(Stored items)
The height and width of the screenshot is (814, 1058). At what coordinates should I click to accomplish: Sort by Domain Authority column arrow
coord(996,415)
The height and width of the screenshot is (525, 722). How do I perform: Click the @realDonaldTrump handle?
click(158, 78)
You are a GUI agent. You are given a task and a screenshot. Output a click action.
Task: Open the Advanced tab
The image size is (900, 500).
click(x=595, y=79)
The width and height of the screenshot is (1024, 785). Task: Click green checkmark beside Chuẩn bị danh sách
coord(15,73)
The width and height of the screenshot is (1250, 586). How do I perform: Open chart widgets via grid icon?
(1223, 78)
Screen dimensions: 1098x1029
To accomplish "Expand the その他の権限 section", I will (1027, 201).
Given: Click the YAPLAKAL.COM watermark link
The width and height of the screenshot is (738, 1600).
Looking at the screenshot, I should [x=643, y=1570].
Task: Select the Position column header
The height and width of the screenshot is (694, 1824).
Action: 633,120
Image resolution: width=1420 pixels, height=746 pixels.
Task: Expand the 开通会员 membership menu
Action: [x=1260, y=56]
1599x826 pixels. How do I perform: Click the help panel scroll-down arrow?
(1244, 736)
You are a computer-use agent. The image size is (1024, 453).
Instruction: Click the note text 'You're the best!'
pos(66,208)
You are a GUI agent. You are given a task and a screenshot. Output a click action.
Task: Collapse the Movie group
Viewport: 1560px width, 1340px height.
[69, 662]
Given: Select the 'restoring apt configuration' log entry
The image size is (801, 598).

» **Exercise**: Each of the records is to be written out again without alteration.

» **Solution below**:
The height and width of the screenshot is (814, 1058). At what coordinates should I click to accomplish: Sort by Domain Authority column arrow
coord(996,415)
The height and width of the screenshot is (525, 722). How do I perform: Click the @realDonaldTrump handle?
click(158, 78)
You are a GUI agent. You are given a task and a screenshot. Output a click action.
Task: Open the Advanced tab
The image size is (900, 500).
click(x=595, y=79)
The width and height of the screenshot is (1024, 785). Task: Click green checkmark beside Chuẩn bị danh sách
coord(15,73)
The width and height of the screenshot is (1250, 586). How do I perform: Open chart widgets via grid icon?
(1223, 78)
Screen dimensions: 1098x1029
To accomplish "Expand the その他の権限 section", I will (1027, 201).
Given: Click the YAPLAKAL.COM watermark link
The width and height of the screenshot is (738, 1600).
Looking at the screenshot, I should [x=643, y=1570].
Task: Select the Position column header
The height and width of the screenshot is (694, 1824).
Action: 633,120
Image resolution: width=1420 pixels, height=746 pixels.
Task: Expand the 开通会员 membership menu
Action: [x=1260, y=56]
1599x826 pixels. How do I perform: Click the help panel scroll-down arrow?
(1244, 736)
You are a computer-use agent. The image size is (1024, 453).
Instruction: Click the note text 'You're the best!'
pos(66,208)
You are a GUI agent. You are given a task and a screenshot. Output a click action.
Task: Collapse the Movie group
Viewport: 1560px width, 1340px height.
[69, 662]
Given: Select the 'restoring apt configuration' log entry
The image size is (801, 598).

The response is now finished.